During the winter of 1789, the last winter Mr. Elwes was fated to see, his memory visibly weakened every day; and, from his unceasing wish to save money, he now began to apprehend he should die in want of it. Mr. Gibson had been appointed his builder in the room of Mr. Adam; and one day, when this gentleman waited upon him, he said, with apparent concern, “Sir, pray consider in what a wretched state I am; you see in what a good house I am living; and here are five guineas, which is all I have at present; and how I shall go on with such a sum of money, puzzles me to death—I dare say you thought I was rich; now you see how it is!”

The first symptoms of more immediate decay, was his inability to enjoy his rest at night. Frequently would he be heard at midnight as if struggling with some one in his chamber, and crying out, “I will keep my money, I will; nobody shall rob me of my property!” On any one of the family going into his room, he would start from his fever of anxiety, and, as if wakened from a troubled dream, again hurry into bed, and seem unconscious of what had happened. At other times, when perfectly awake, he would walk to the spot where he had hidden his money, to see if it was safe.

In the autumn of 1789, his memory was gone entirely; his perception of things was decreasing very rapidly; and as the mind became unsettled, gusts of the most violent passion usurped the place of his former command of temper. For six weeks previous to his death, he would go to rest in his clothes, as perfectly dressed as during the day. He was one morning found fast asleep betwixt the sheets, with his shoes on his feet, his stick in his hand, and an old torn hat upon his head.

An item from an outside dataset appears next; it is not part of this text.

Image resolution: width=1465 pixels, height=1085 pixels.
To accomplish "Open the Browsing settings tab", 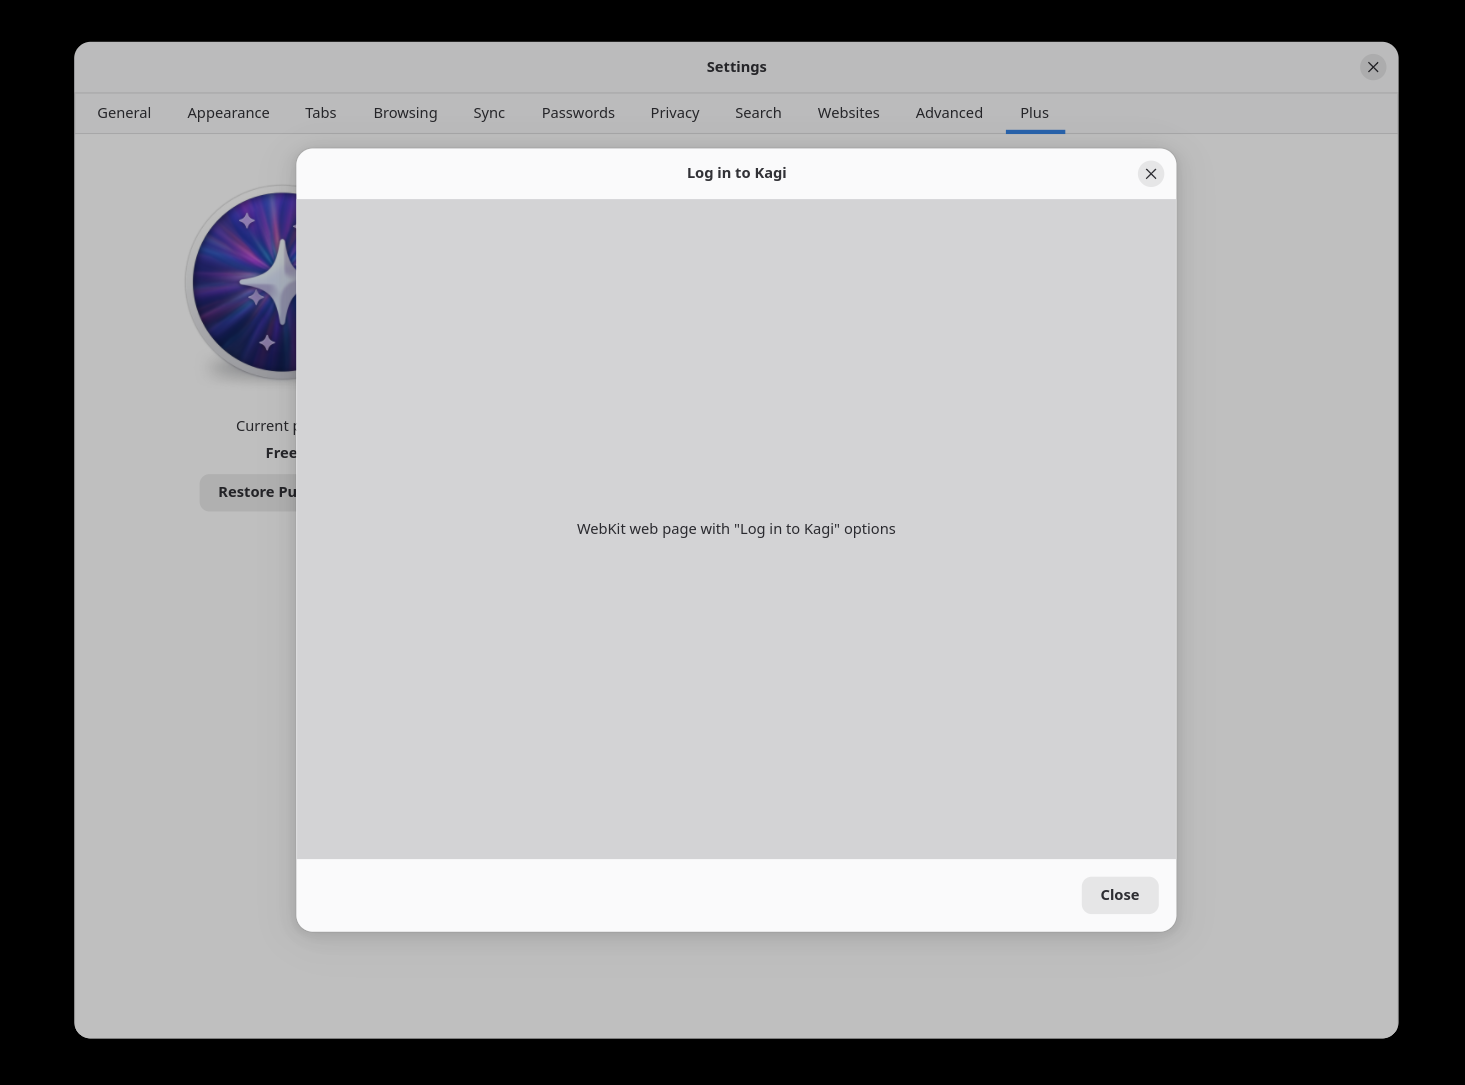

Mr. Elwes, on the 18th of November, 1789, discovered signs of that utter and total weakness, which carried him to his grave in eight days. On the evening of the first day he was conveyed to bed—from which he rose no more. His appetite was gone. He had but a faint recollection of any thing about him; and his last coherent words were addressed to his son, Mr. John Elwes, in hoping “he had left him what he wished,” On the morning of the 26th of November he expired without a sigh!

Thus died Mr. Elwes, the most perfect model of human penury which has been presented to the public for a long series of years.